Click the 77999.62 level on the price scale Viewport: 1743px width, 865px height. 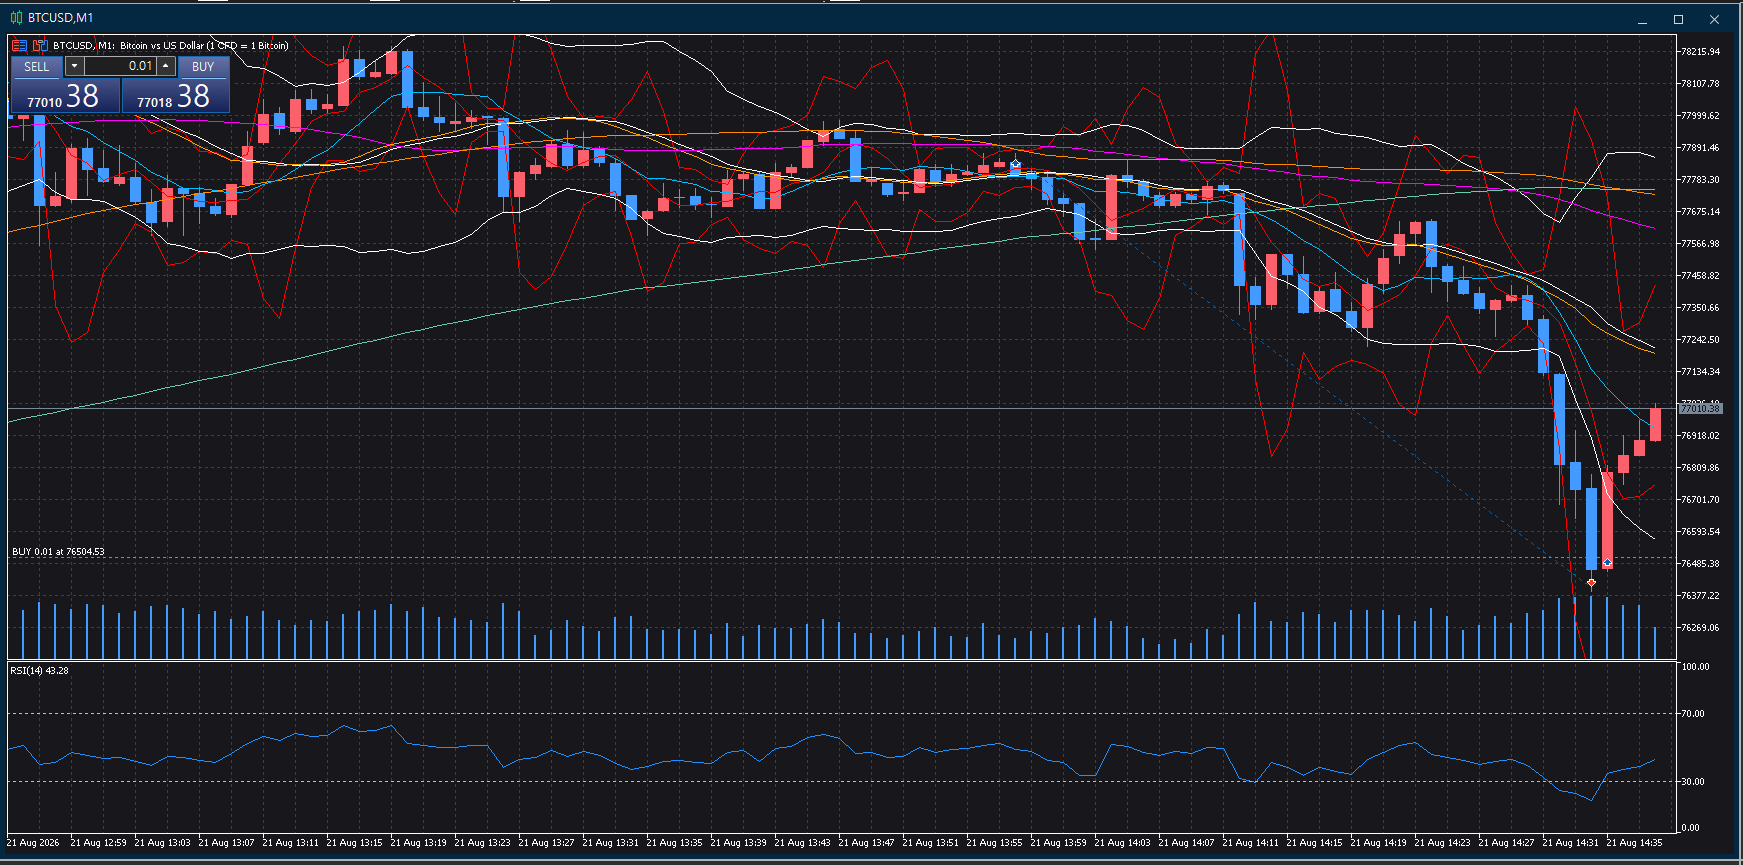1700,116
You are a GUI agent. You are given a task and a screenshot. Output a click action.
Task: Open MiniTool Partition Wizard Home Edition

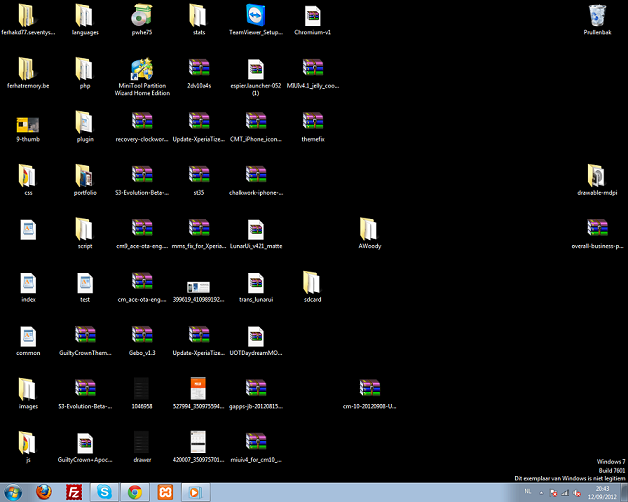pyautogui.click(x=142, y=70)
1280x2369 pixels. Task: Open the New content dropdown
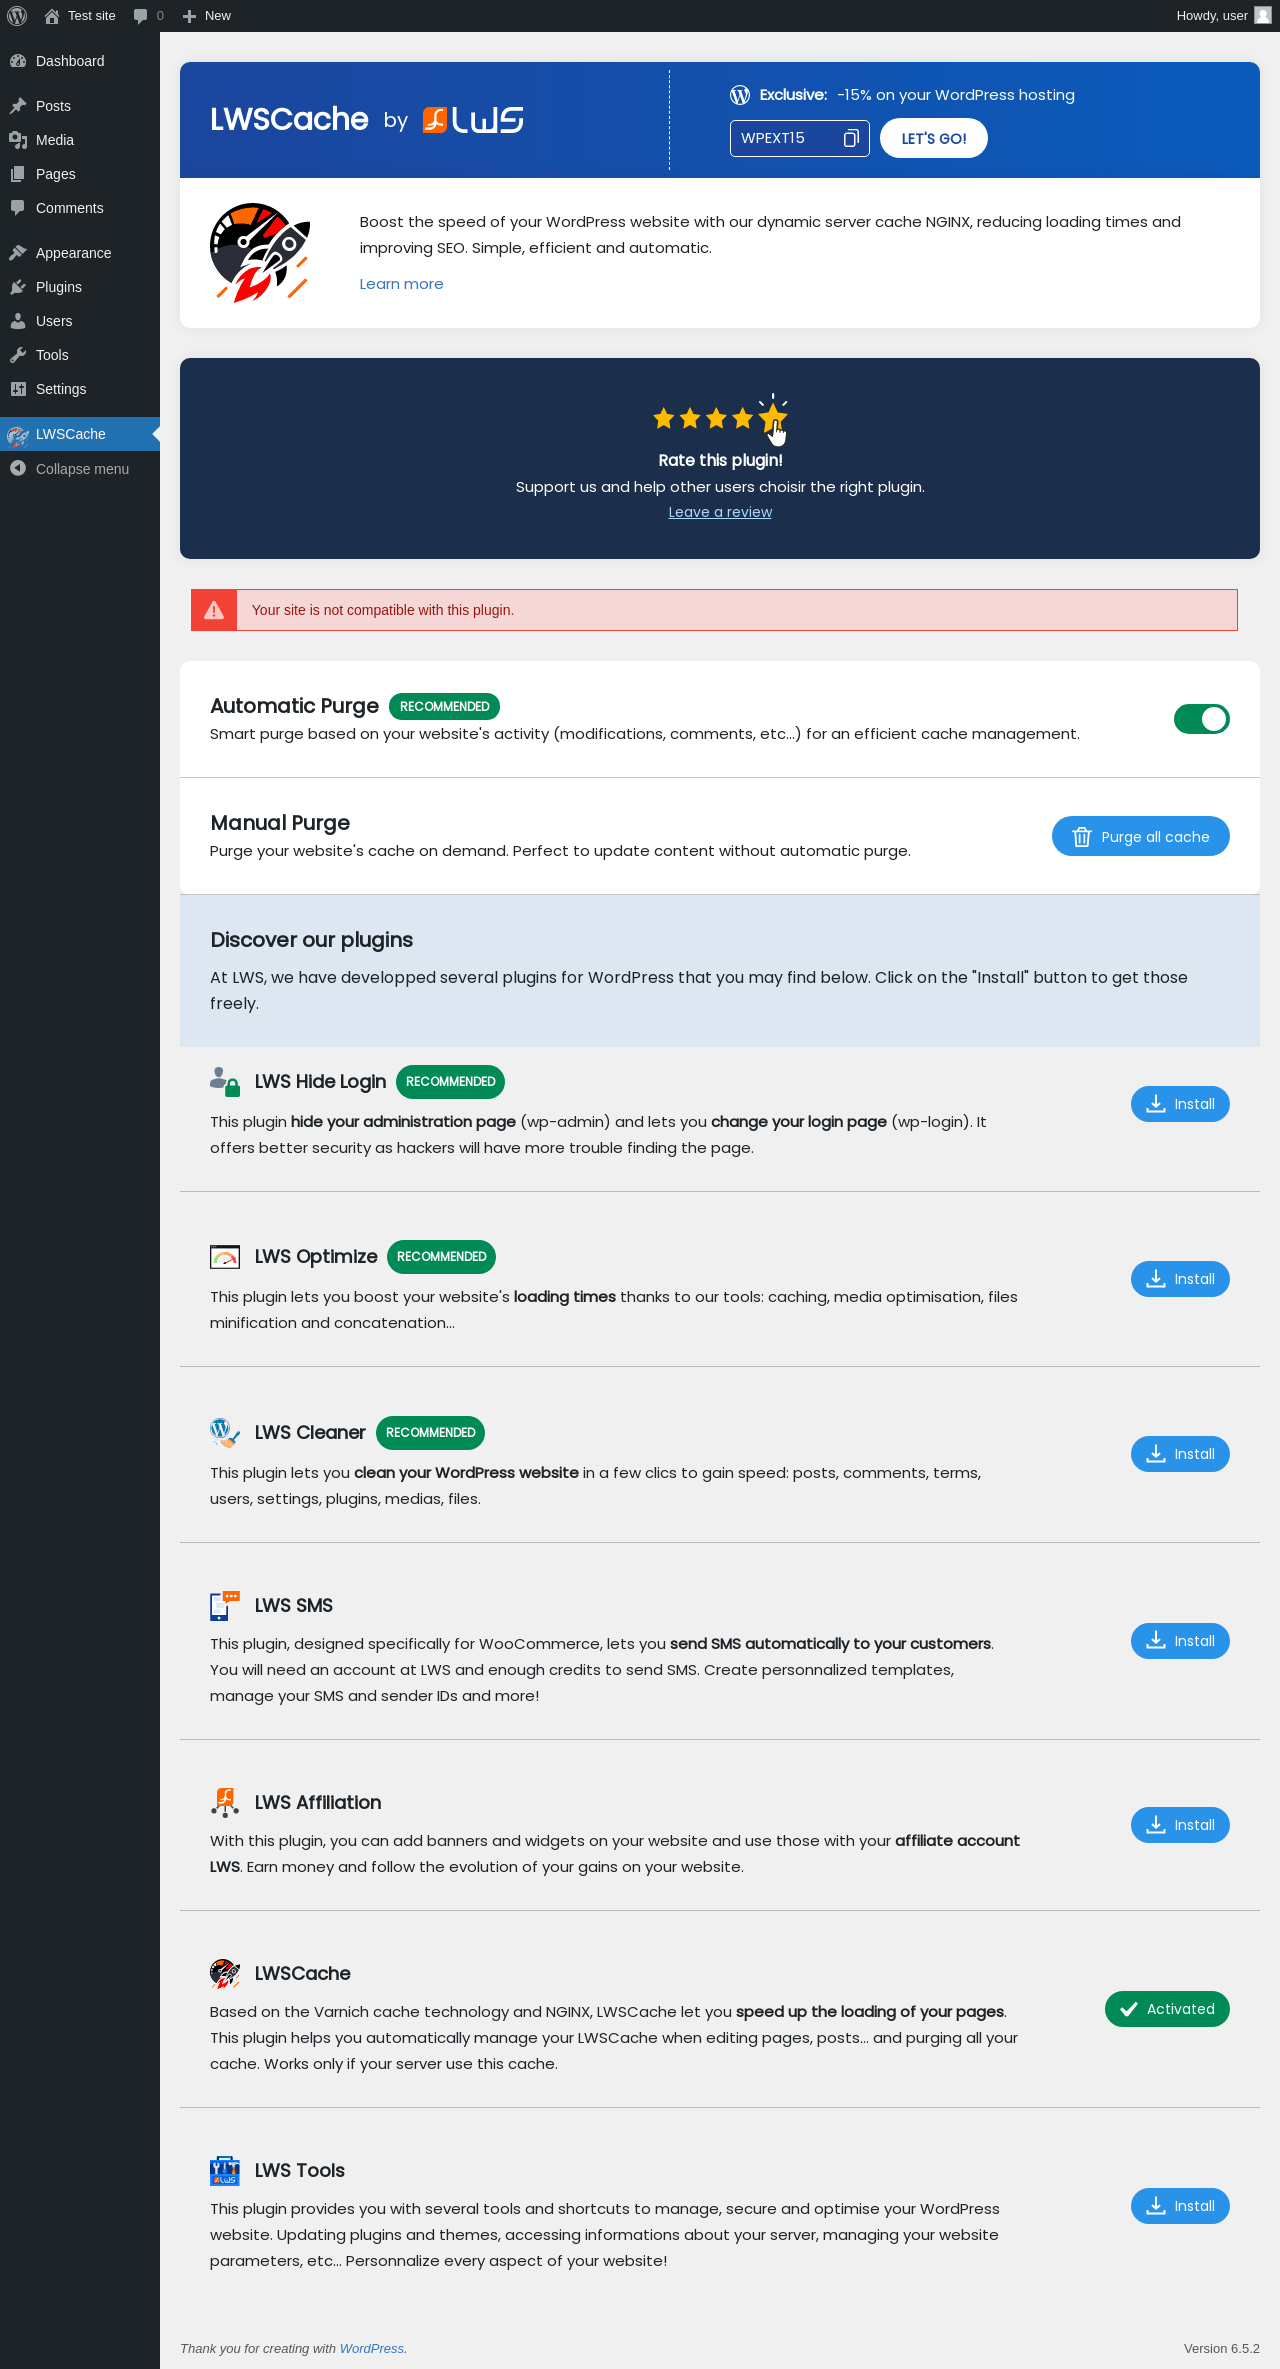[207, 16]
□ □ □ □ □ □ □
→ **Exercise goal**: Beginning at the line that contains "You are a GUI" and ending at the last line of the data, return each line exactly; no picture belongs in the copy.

→ **Response to this task**:
You are a GUI agent. You are given a task and a screenshot. Output a click action.
Task: Open MiniTool Partition Wizard Home Edition

pyautogui.click(x=142, y=70)
1280x2369 pixels. Task: Open the New content dropdown
[207, 16]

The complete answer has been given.